Die Klerikerliturgie
Die Folge: Die Messe wird zur Klerikerliturgie. Die wesentliche Form der Mitfeier seitens der Gläubigen besteht nun in der knienden Anbetung der Hostie und des konsekrierten Weins im Kelch bei der Wandlung und als Höhepunkt bei der Aussetzung des Allerheiligsten in der goldenen Monstranz. Die gesamte Architektur der Kirchen und die Aufstellung der Bänke werden auf das Schauen ausgerichtet. Der durch Stufen hervorgehobene Chorraum wirkt wie eine Bühne. Hier geschieht das Eigentliche. Die Gemeinde fungiert als eine Art Publikum.

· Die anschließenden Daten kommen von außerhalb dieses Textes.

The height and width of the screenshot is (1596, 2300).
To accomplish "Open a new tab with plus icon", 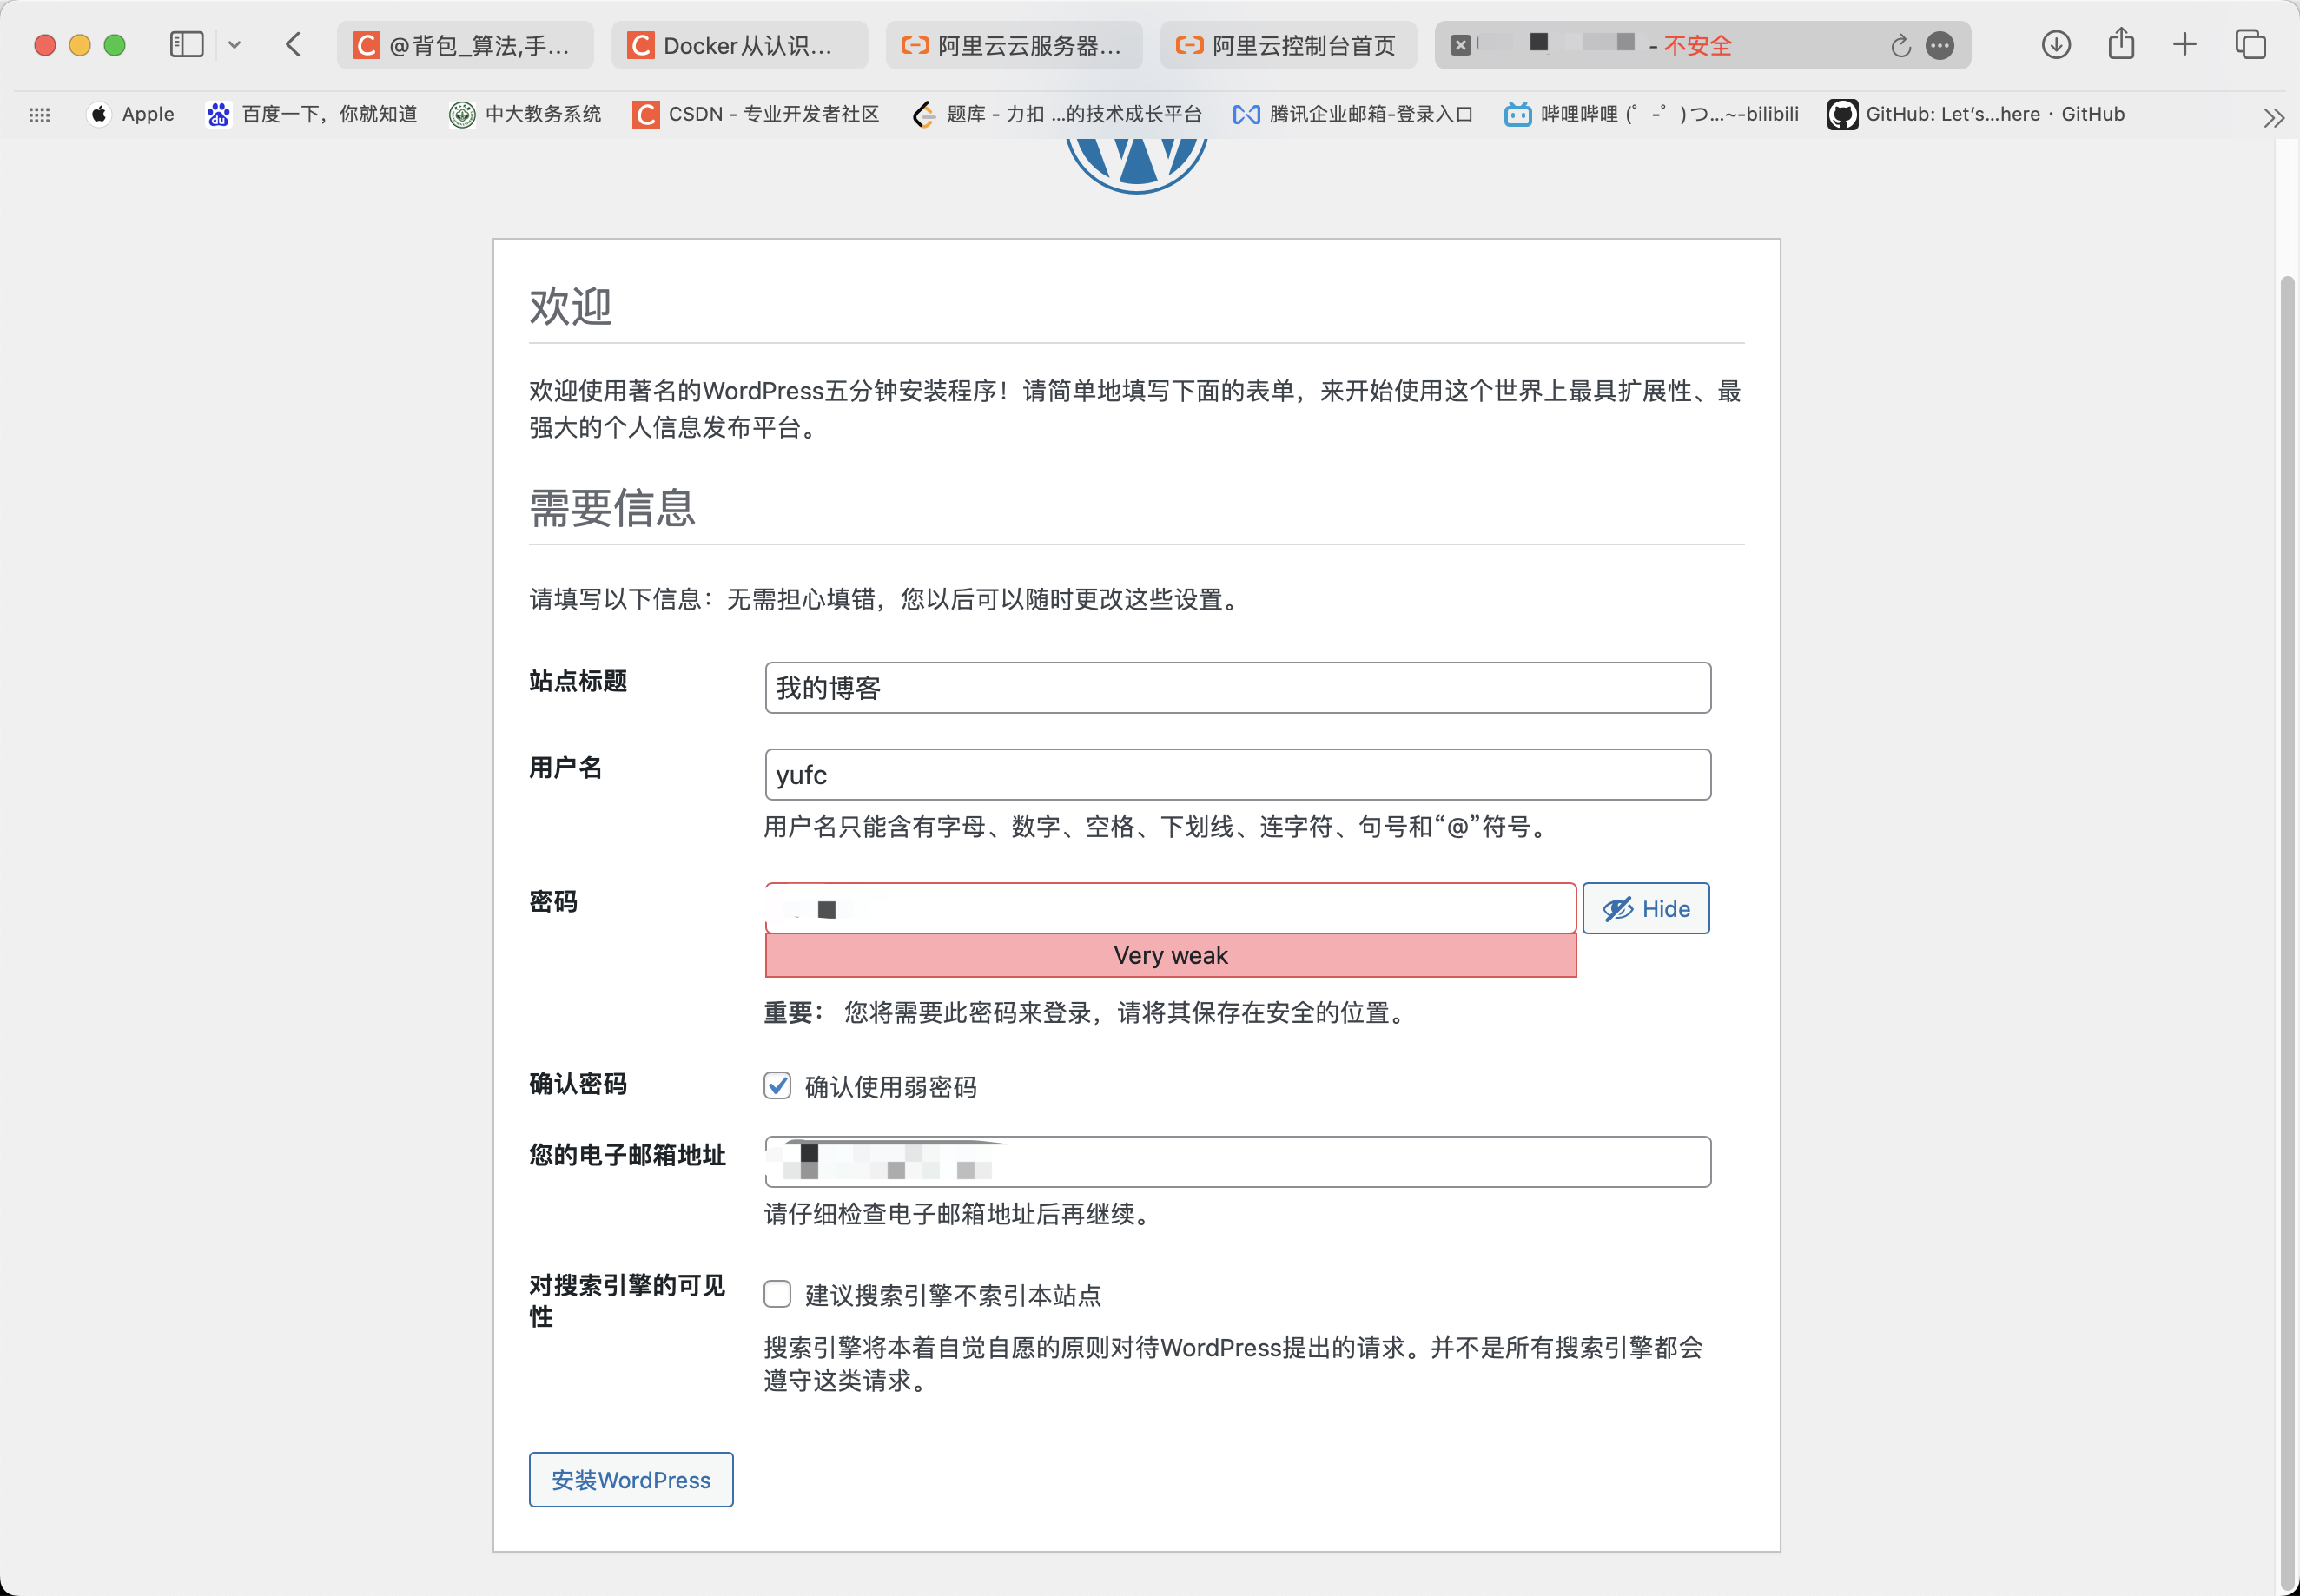I will pos(2185,45).
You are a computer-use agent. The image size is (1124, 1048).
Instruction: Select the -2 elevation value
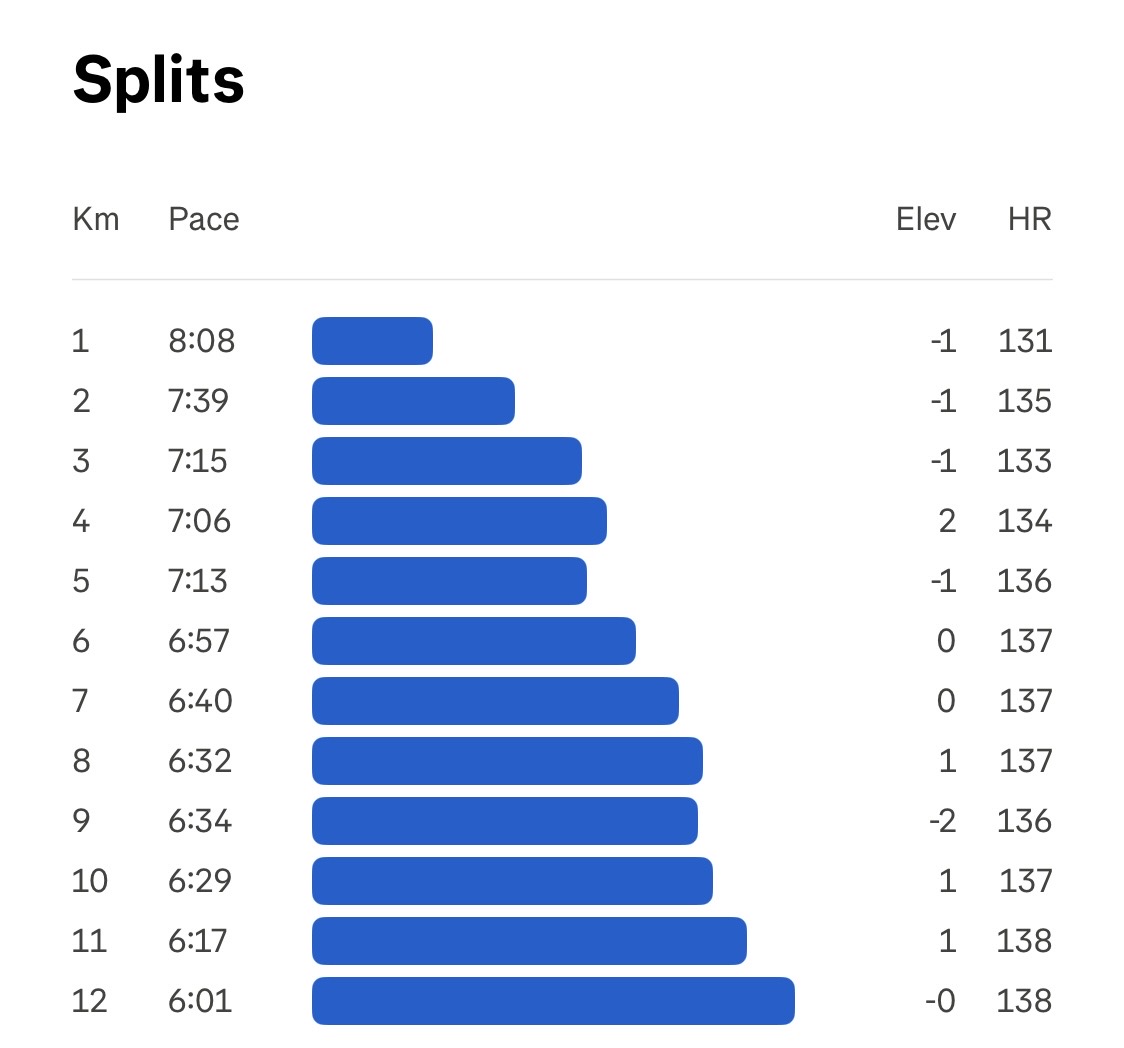coord(942,821)
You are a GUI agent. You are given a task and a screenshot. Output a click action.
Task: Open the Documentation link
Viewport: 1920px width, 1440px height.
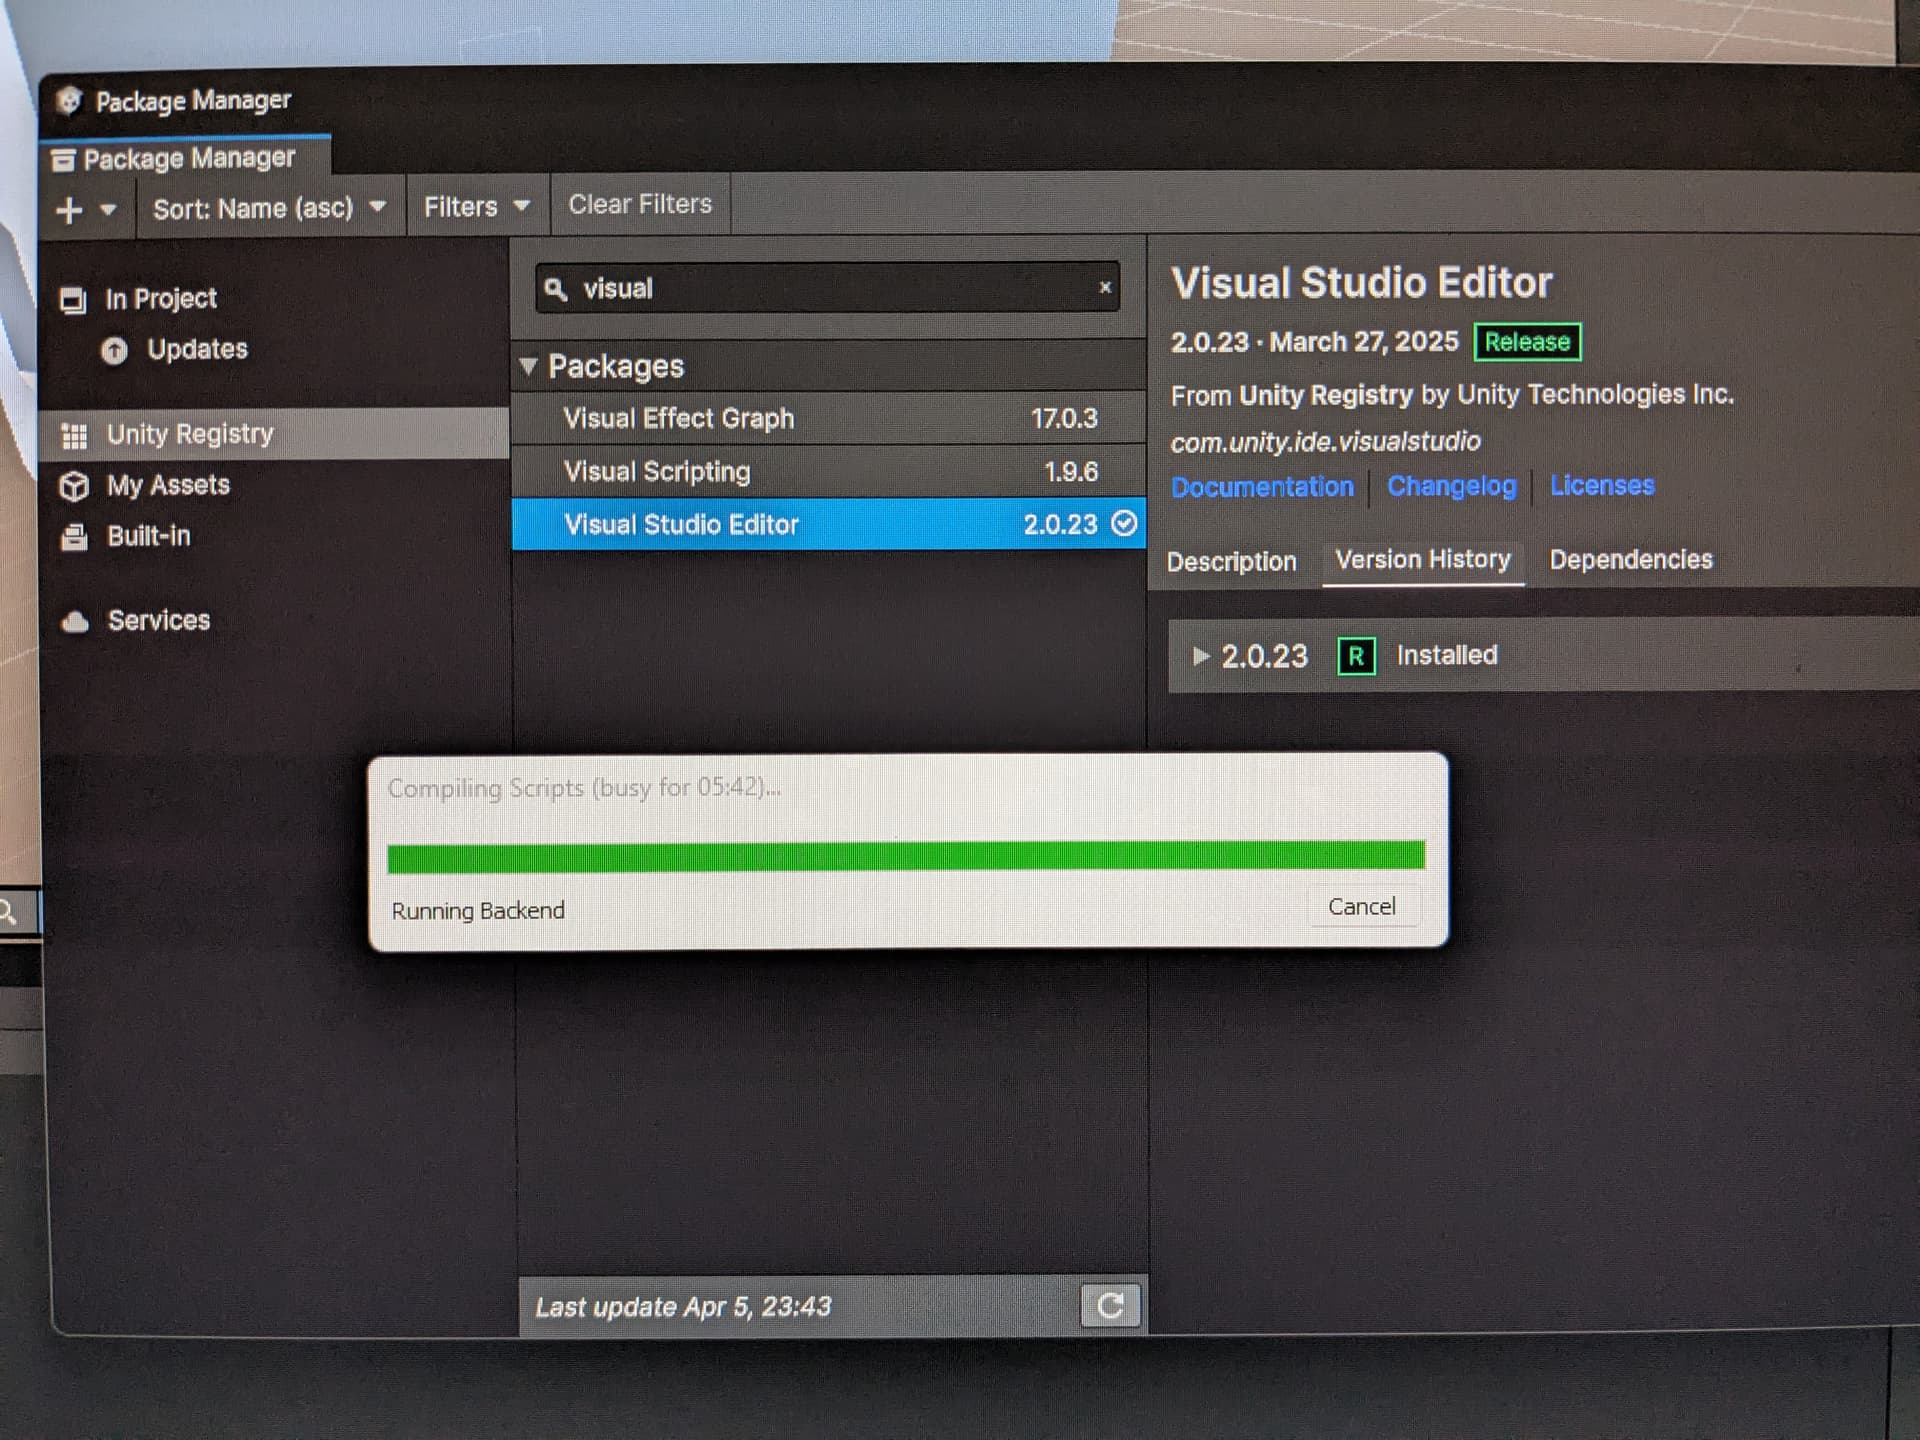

Nach dem Konzil wurde vielerorts der Altar einfach »herumgedreht« oder sogenannte Volksaltäre vor den Hochaltar gestellt. Das Schauen richtete sich jetzt nicht mehr auf das Allerheiligste, sondern auf den Priester. Statt des gewünschten Miteinanders ergab sich eine Art »Konfrontierung«, ein mitunter nur schwer erträgliches ständiges Gegenüber.
Messfeier als Tisch-Gemeinschaft
Jesus hat aber beim Abendmahl eine Tisch-Gemeinschaft gestiftet. Deshalb geht die Liturgiereform des II. Vatikanischen Konzils (1963) nicht länger von der Mitfeier von aus der Ferne zuschauenden Gläubigen aus. Die Gemeinde soll sich mit dem Priester so versammeln, dass der im Wort und unter den Gestalten von Brot und Wein gegenwärtige Herr den Mittelpunkt bildet. Durch die Aufwertung des Wortes Gottes in der Messfeier hat der Altar seine exklusive Stellung verloren, neben den »Tisch des Brotes« (Altar) ist der »Tisch des Wortes« (Ambo) getreten. Dieses tiefere Liturgieverständnis müsste sich eigentlich auch in der Raumgestaltung unserer Kirchen abzeichnen.
In der Heilig-Geist-Kapelle der Uniklinik ist ein mögliches Raumkonzept umgesetzt:
Die Ellipsenlösung
Die natürlichste Grundgestalt einer Versammlung ist die Ellipse. Gegenüber dem Kreis bietet sie den Vorteil, dass sich die Anwesenden nicht nur auf einen einzigen Mittelpunkt konzentrieren. In der Heilig-Geist-Kapelle sind die Sitze neuerdings nach Art eines Chorgestühls an den beiden Längsseiten des Innenraums angeordnet. Die Brennpunkte der Ellipse bilden der Ambo und der Altar. Der Priester geht zur Verkündigung des Evangeliums zum Ambo und zur Eucharistiefeier an den Altar. Während des Wortgottesdienstes wenden sich die Gläubigen zum Ambo, während der Eucharistie zum Altar. Es kommt Bewegung ins Spiel.
Wer Christus in der Messfeier begegnet, bleibt nicht ungerührt. Er verändert sich.